Repeat each record exactly, skipping the pictures.

··· Supplied records

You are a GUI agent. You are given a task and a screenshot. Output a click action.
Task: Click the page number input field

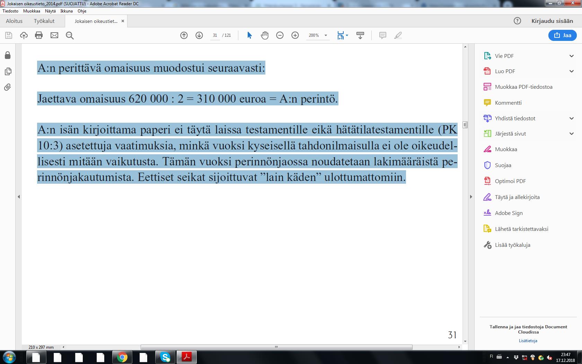click(x=215, y=35)
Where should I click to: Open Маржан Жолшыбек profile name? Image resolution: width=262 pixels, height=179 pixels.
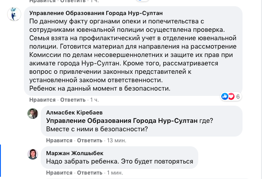[x=75, y=153]
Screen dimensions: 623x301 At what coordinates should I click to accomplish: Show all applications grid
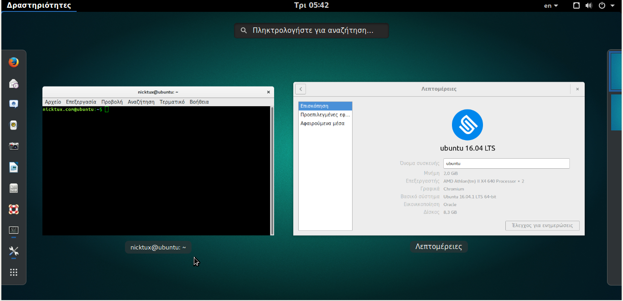(x=14, y=272)
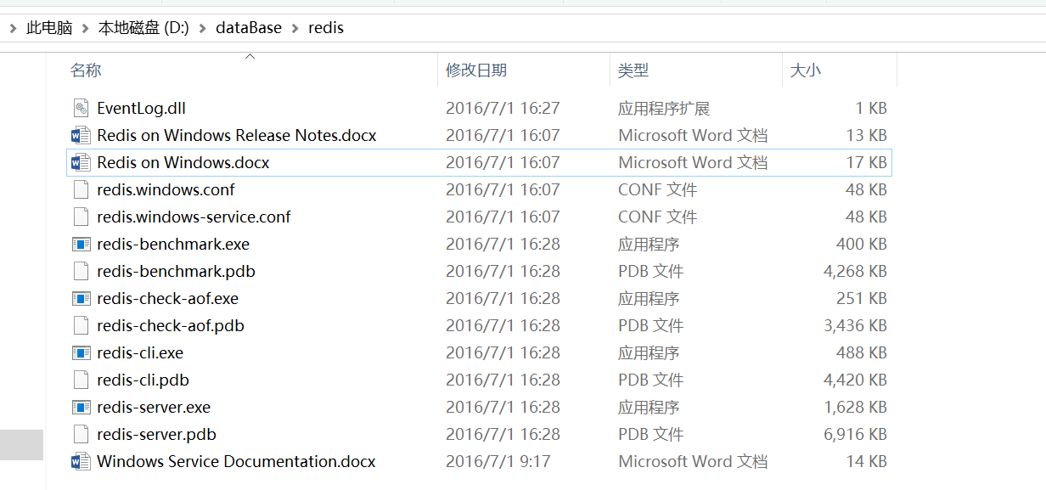Click the EventLog.dll file icon
This screenshot has height=490, width=1046.
(82, 108)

······

### Result of the exercise
You are a GUI agent. You are given a task and a screenshot. Output a click action.
Task: Click the page number input field

click(x=215, y=35)
Where should I click to: Open Маржан Жолшыбек profile name? Image resolution: width=262 pixels, height=179 pixels.
[x=75, y=153]
Screen dimensions: 623x301 At what coordinates should I click to accomplish: Show all applications grid
(x=14, y=272)
Click the EventLog.dll file icon
This screenshot has height=490, width=1046.
(82, 108)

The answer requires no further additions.